Remarks. The present new species is tentatively placed in the Alpheus brevirostris species group because of the compressed major chela without conspicuous sculpture or armature and the subspatulate dactyli of the third and fourth pereopods ( Banner & Banner 1982; Chace 1988; Bruce 1994). The species group is currently represented by 44 species ( Bruce 1994; Hayashi & Nagata 2000, 2002; Anker & Dworschak 2004; Anker et al. 2007), several of them burrowing soft sediments or associated with gobiid fishes ( Banner & Banner 1982; Karplus 1987; Bruce 1994). In spite of the group assignment, A. ikedosoma n. sp. does not exhibit close similarities to any of the 44 species in this informal species group. It is characterized by a suit of characters, including the very short, often down-curved rostrum without a dorsal ridge, the absence of adrostral grooves on the frontal region of the carapace, the strongly reduced dorsolateral spines on the telson, the lack of a ventrolateral distal tooth on the antennal basicerite, and the almost glabrous major chela without setal rows on margins. The real relationship of the present new species remains unclear.

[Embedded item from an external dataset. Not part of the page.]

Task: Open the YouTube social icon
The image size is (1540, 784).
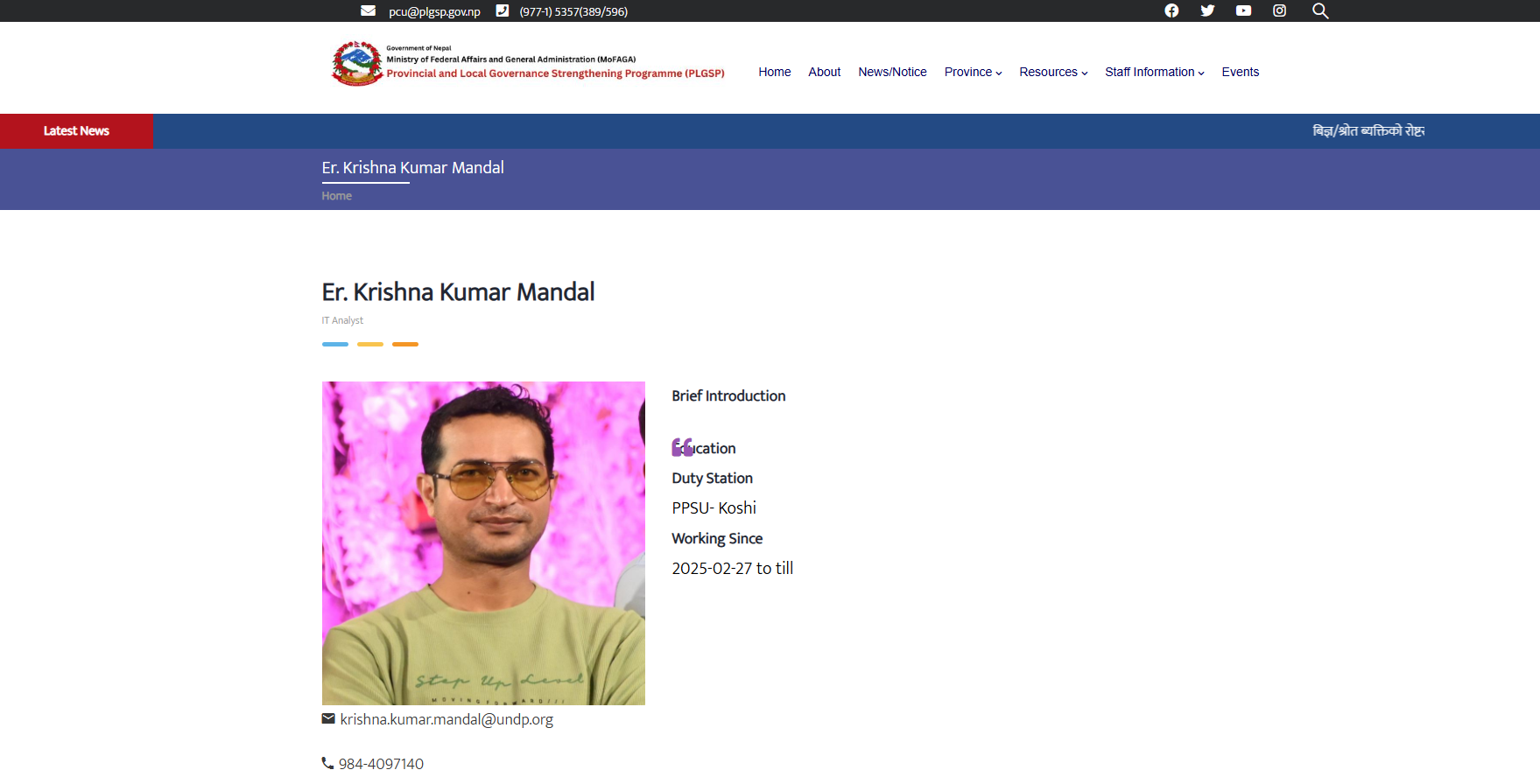Action: pos(1243,10)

In the general shape of the major cheliped, A. ikedosoma n. sp. is superficially similar to A. mitis Dana, 1852 and A. paracrinitus Miers, 1881 , currently referred to the A. diadema Dana, 1852 species group, but the latter two species have a less compressed major chela and subconical, simple dactyli of the third and fourth pereopods (cf. Banner & Banner 1982).

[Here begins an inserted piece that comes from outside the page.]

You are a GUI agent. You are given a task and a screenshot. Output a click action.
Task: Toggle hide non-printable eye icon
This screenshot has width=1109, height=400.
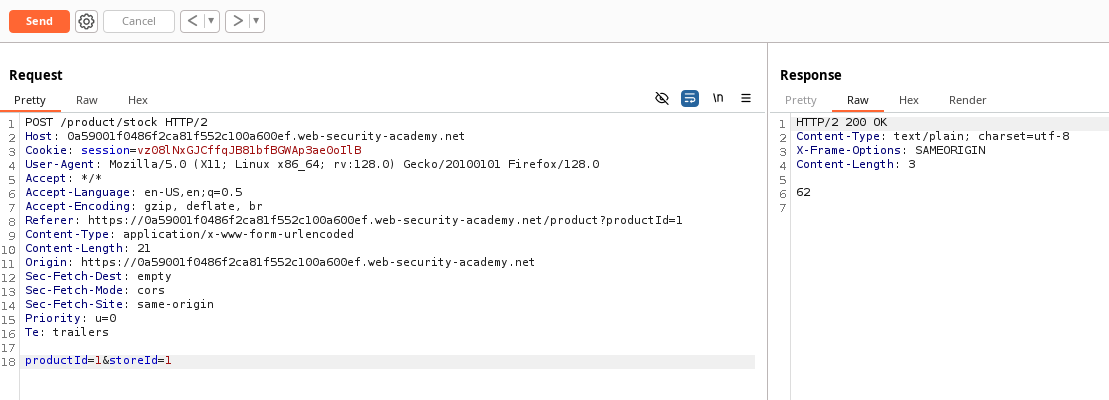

As mentioned above, association with echiuran burrows has been reported for the five species of Alpheus , and the present new species represents the sixth example of the association. Of the five species, four are morphologically similar for one another within the A. brevirostris group (constituting the A. barbatus species complex; see Anker et al. 2007). Nevertheless, A. ikedosoma n. sp. is not closely related to the A. barbatus species complex, because it is primarily distinguished from the latter species complex by the lack of a transverse groove or cleft on the palm of the major cheliped proximal to the dactylar articulation (versus a distinct groove or cleft is present) and the subspatulate dactyli of the third and fourth pereopods (versus the dactyli are subconical in the shape) ( Anker et al. 2007). Alpheus echiurophilus , another representative of the echiuran associate, belongs to the separate species group, A. leviusculus species group, suggesting a remote phylogenetic relationship to the other echiuran associates.

Etymology. The new species is named after the host animal, Ikedosoma elegans. Used as a noun in apposition.